### What the task requires
Switch "Instruction" to "Command" wherever it occurs in the entries below, and reproduce the entries with no other changes.

### Provided records

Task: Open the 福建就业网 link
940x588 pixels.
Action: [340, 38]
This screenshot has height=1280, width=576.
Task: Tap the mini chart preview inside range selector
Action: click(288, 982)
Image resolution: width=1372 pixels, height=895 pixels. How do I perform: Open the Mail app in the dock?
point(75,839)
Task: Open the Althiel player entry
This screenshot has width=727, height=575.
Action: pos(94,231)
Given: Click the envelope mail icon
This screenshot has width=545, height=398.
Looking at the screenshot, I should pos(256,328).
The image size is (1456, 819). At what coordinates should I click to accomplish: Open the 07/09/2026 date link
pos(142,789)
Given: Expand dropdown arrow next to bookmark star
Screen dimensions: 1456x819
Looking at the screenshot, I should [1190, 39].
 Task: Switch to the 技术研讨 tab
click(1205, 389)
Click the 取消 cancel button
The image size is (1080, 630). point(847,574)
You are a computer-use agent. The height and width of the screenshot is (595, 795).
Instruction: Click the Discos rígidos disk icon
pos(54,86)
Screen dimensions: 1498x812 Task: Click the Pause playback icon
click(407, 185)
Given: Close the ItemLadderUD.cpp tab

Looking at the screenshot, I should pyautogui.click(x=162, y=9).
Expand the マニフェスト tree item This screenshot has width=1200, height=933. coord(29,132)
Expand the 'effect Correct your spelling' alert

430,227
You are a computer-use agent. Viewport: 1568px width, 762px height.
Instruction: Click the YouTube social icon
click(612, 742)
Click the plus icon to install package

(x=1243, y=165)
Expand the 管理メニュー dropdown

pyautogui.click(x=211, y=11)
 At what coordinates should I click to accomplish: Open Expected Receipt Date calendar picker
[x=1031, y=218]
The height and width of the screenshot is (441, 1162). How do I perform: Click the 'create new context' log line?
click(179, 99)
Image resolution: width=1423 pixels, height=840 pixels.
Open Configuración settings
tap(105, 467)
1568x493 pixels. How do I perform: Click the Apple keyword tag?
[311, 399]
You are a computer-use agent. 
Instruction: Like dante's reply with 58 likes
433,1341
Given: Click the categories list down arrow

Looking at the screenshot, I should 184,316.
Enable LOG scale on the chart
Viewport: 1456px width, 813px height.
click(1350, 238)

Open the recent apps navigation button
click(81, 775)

### Answer to this exercise
Task: Open the 福建就业网 link
940x588 pixels.
Action: [340, 38]
This screenshot has height=1280, width=576.
Task: Tap the mini chart preview inside range selector
Action: click(288, 982)
Image resolution: width=1372 pixels, height=895 pixels. How do I perform: Open the Mail app in the dock?
point(75,839)
Task: Open the Althiel player entry
This screenshot has width=727, height=575.
Action: pos(94,231)
Given: Click the envelope mail icon
This screenshot has width=545, height=398.
Looking at the screenshot, I should pos(256,328).
The image size is (1456, 819). At what coordinates should I click to accomplish: Open the 07/09/2026 date link
pos(142,789)
Given: Expand dropdown arrow next to bookmark star
Screen dimensions: 1456x819
Looking at the screenshot, I should [1190, 39].
 Task: Switch to the 技术研讨 tab
click(1205, 389)
Click the 取消 cancel button
The image size is (1080, 630). point(847,574)
You are a computer-use agent. The height and width of the screenshot is (595, 795).
Command: Click the Discos rígidos disk icon
pos(54,86)
Screen dimensions: 1498x812 Task: Click the Pause playback icon
click(407, 185)
Given: Close the ItemLadderUD.cpp tab

Looking at the screenshot, I should pyautogui.click(x=162, y=9).
Expand the マニフェスト tree item This screenshot has width=1200, height=933. coord(29,132)
Expand the 'effect Correct your spelling' alert

430,227
You are a computer-use agent. Viewport: 1568px width, 762px height.
Command: Click the YouTube social icon
click(612, 742)
Click the plus icon to install package

(x=1243, y=165)
Expand the 管理メニュー dropdown

pyautogui.click(x=211, y=11)
 At what coordinates should I click to accomplish: Open Expected Receipt Date calendar picker
[x=1031, y=218]
The height and width of the screenshot is (441, 1162). How do I perform: Click the 'create new context' log line?
click(179, 99)
Image resolution: width=1423 pixels, height=840 pixels.
Open Configuración settings
tap(105, 467)
1568x493 pixels. How do I perform: Click the Apple keyword tag?
[311, 399]
You are a computer-use agent. 
Command: Like dante's reply with 58 likes
433,1341
Given: Click the categories list down arrow

Looking at the screenshot, I should 184,316.
Enable LOG scale on the chart
Viewport: 1456px width, 813px height.
click(1350, 238)

Open the recent apps navigation button
click(81, 775)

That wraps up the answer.